Les objectifs du programme EUROBIONET
- Développer les connaissances dans le domaine des bio-indicateurs et promouvoir leur utilisation.
- Améliorer la connaissance de la qualité de l'air dans les agglomérations (dont le Grand Lyon) et créer une base de données des effets de la pollution au sein du réseau de partenaires,
- et, de manière générale, mieux informer le public sur la qualité de l'air et les effets de la pollution.
Dans chaque ville, huit à dix sites ont été choisis. Au niveau de l'agglomération lyonnaise, le choix des installations des bio-capteurs s'est fait sur la base du type de pollution existant : sites de fond (Gerland, quartier Saint-Just, Villeurbanne, quartier Croix-Luizet), sites de proximité automobile (Berthelot, Etats-Unis) et industrielle (Feyzin, Solaize).
Les plantes sont installées à proximité de capteurs du réseau COPARLY, de manière à vérifier la fiabilité des résultats. Un site a été retenu hors agglomération : l'aéroport Lyon-Saint-Exupéry.
Des plantes y sont installées sur des châssis, durant une période variable en fonction des espèces. L'analyse des effets de la pollution sur les plantes est effectuée localement (analyse visuelle des nécroses foliaires) ou par des analyses en laboratoire à l'université d'Hohenheim (analyse chimique des accumulations de métaux lourds ou d'hydrocarbure, observation au microscope des noyaux des cellules de tradescantia).

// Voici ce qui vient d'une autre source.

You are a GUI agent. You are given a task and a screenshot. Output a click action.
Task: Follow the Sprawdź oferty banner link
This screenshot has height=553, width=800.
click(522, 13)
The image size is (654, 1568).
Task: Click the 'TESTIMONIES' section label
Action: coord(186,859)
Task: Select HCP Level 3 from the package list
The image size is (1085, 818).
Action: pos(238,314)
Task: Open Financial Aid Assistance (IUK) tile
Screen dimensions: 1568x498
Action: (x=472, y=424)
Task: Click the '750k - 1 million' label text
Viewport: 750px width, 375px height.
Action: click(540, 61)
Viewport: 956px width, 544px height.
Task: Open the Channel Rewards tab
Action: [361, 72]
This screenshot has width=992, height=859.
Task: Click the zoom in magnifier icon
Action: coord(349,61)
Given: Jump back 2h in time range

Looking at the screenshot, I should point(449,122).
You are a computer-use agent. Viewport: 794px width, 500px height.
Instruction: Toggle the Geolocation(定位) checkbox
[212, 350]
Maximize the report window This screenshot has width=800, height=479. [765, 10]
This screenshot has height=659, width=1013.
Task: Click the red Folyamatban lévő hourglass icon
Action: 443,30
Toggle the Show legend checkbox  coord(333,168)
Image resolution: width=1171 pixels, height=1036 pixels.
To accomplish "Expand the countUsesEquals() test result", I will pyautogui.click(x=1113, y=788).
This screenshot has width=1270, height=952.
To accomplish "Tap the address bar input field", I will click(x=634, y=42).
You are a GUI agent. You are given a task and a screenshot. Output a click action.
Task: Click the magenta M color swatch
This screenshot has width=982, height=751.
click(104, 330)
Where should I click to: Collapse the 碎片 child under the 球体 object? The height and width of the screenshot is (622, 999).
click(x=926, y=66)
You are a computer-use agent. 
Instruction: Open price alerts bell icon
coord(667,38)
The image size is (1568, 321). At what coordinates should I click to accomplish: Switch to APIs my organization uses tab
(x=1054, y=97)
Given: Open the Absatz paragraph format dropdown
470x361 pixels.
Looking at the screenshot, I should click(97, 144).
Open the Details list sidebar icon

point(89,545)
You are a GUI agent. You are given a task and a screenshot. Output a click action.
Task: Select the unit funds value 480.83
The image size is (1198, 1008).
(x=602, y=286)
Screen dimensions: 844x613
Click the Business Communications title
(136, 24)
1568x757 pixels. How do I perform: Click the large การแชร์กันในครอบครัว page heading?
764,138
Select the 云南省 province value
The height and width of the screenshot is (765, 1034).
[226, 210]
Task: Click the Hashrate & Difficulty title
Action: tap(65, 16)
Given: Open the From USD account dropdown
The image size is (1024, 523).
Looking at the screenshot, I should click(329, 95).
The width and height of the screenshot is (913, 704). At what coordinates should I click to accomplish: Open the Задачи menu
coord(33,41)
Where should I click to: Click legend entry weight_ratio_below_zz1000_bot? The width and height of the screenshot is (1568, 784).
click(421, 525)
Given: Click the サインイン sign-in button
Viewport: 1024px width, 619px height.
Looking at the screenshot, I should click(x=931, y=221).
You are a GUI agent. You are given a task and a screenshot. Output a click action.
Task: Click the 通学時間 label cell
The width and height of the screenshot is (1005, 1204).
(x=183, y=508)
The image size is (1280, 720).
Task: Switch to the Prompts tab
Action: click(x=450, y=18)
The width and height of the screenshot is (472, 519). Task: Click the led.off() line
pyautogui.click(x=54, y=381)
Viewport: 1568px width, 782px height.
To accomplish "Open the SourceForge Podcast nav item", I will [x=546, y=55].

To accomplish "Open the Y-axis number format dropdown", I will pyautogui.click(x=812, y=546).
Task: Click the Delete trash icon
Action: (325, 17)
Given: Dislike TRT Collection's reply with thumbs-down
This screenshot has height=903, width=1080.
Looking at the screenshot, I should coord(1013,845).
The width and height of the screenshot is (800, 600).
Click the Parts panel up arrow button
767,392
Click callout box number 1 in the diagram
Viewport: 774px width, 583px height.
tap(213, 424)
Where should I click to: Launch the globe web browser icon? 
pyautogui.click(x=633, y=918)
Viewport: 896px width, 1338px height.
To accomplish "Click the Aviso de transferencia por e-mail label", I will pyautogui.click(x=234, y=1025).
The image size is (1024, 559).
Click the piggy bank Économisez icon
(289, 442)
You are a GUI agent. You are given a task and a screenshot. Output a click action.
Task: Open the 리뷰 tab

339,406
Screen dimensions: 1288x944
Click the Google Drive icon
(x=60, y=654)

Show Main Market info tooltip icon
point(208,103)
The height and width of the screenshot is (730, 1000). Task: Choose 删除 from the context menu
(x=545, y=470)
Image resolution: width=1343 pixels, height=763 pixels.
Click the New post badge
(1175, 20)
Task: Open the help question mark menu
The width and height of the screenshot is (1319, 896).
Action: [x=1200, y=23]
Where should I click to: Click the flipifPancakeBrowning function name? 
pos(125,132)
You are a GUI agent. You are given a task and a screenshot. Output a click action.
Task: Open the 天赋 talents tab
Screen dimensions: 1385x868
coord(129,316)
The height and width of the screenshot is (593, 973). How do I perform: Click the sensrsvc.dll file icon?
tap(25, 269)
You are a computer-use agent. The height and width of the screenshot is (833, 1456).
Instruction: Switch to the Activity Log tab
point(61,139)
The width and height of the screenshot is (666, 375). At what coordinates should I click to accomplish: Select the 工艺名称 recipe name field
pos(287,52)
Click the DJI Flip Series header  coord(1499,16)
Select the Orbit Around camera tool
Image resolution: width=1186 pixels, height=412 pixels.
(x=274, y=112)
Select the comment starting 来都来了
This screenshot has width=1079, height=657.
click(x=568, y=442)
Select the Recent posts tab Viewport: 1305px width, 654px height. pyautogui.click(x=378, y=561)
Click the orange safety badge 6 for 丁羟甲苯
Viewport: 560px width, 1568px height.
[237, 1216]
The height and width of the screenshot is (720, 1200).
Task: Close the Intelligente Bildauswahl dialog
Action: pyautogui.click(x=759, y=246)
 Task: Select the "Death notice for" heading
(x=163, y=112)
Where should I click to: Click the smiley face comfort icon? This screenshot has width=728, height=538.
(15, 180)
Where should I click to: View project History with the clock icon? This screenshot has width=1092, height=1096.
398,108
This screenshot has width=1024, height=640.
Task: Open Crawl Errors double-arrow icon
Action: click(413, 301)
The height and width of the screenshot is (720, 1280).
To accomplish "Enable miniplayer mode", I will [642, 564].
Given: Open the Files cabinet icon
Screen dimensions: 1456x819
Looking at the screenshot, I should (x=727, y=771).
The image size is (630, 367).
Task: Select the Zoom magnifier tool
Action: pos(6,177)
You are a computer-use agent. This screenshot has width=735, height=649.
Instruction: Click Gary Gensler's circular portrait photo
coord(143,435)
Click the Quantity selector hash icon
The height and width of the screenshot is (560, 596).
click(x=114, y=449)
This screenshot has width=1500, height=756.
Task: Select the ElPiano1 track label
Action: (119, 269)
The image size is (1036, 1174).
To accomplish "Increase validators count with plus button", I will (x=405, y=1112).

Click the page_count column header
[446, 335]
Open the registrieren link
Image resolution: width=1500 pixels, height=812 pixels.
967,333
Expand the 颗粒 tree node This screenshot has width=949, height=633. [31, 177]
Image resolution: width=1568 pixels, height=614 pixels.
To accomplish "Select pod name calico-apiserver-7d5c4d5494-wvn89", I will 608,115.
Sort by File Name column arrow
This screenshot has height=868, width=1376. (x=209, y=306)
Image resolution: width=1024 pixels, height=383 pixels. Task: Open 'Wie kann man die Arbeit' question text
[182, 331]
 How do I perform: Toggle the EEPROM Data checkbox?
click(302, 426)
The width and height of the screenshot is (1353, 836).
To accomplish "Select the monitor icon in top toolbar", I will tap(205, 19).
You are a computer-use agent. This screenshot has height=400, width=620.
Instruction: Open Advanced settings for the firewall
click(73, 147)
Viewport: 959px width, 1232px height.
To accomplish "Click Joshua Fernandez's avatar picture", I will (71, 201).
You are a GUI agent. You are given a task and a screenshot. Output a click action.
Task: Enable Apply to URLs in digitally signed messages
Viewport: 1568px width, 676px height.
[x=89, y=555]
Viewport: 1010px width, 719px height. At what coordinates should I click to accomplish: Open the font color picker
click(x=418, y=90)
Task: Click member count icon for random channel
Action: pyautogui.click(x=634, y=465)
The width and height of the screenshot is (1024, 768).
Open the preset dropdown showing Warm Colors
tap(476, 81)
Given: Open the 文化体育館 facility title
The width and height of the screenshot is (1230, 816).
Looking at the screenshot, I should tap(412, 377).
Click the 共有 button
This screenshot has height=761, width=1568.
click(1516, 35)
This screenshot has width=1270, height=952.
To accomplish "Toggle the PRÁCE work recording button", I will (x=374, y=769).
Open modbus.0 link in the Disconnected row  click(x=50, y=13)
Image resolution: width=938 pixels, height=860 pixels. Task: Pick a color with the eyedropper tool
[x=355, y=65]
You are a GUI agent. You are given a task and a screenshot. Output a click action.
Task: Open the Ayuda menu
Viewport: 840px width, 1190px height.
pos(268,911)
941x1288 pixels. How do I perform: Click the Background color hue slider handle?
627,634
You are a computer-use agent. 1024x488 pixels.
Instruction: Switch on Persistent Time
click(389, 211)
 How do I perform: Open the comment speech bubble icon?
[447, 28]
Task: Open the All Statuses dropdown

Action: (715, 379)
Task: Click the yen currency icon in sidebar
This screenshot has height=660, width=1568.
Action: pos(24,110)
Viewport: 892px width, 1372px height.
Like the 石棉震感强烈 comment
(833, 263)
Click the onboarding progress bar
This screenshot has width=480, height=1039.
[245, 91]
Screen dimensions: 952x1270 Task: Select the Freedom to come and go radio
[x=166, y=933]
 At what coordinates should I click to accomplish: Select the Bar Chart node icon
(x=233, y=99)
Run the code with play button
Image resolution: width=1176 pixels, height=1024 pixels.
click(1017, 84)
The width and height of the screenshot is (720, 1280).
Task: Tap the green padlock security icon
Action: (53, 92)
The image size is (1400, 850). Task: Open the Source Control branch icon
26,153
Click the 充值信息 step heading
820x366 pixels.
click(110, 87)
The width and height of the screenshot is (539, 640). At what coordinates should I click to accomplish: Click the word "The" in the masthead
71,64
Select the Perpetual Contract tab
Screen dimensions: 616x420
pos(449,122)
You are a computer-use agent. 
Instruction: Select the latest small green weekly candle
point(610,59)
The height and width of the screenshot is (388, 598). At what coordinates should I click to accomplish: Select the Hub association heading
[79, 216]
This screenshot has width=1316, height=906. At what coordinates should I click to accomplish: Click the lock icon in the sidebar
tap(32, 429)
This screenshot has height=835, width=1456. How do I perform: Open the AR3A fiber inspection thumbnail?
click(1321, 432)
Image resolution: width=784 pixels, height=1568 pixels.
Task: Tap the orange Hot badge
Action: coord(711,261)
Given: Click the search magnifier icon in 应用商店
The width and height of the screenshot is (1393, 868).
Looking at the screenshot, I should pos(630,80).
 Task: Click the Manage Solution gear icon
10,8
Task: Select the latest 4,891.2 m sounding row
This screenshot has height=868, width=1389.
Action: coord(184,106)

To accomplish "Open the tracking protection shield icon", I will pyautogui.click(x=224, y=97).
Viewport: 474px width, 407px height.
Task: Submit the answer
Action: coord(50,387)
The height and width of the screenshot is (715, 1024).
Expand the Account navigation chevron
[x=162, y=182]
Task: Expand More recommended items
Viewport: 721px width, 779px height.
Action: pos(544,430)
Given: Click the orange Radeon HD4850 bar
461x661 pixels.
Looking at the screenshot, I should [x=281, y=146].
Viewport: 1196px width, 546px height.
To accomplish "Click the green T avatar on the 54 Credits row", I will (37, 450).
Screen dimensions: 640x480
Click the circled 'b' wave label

Les bio-indicateurs retenus au Grand Lyon
Les bio-indicateurs retenus dans le cadre du projet sont spécifiques de certains polluants :
- Tabac : Ozone
- Peuplier : Ozone
- Ray-grass : Métaux lourds
- Chou frisé : Hydrocarbures
– Misère (Tradescantia) : Substances mutagènes
Ces plantes réagissent de manière différente aux polluants :
- pour les clones de tabac et de peuplier : nécroses (tâches) sur les feuilles
- pour le ray-grass et chou frisé : accumulation des polluants dans la plante
- pour la misère (Tradescantia) : détérioration de l'ADN des noyaux de certaines cellules.